::: Stored data

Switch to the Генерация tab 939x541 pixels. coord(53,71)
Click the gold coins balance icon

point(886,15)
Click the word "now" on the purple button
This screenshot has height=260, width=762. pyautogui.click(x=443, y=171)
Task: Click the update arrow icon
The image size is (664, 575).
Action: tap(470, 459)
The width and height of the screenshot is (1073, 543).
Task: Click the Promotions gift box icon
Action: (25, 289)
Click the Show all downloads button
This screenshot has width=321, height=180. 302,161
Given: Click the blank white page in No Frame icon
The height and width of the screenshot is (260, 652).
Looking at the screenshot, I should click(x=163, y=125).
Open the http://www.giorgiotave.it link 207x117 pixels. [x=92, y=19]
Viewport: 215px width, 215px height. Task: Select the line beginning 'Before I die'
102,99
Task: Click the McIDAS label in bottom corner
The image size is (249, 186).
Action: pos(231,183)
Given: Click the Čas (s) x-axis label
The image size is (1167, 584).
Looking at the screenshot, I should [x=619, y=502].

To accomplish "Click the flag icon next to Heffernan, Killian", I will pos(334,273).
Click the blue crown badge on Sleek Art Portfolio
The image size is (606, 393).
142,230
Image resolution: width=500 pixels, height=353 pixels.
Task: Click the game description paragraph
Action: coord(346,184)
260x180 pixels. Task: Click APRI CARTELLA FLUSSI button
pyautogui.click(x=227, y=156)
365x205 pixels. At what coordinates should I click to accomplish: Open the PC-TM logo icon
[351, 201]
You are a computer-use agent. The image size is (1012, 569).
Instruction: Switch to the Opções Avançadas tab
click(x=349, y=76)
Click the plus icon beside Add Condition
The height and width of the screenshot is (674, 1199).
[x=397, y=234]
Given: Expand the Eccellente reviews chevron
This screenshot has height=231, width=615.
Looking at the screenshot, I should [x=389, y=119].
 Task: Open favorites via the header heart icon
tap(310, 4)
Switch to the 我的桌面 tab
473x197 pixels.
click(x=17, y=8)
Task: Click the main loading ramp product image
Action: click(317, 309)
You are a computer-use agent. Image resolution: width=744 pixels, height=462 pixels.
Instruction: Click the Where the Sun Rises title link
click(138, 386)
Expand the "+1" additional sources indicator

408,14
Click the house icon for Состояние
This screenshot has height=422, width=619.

::::::

◆ Problem
Using the records, report how many lines contain the word "agent", adding no other text.

◆ Solution to this task
2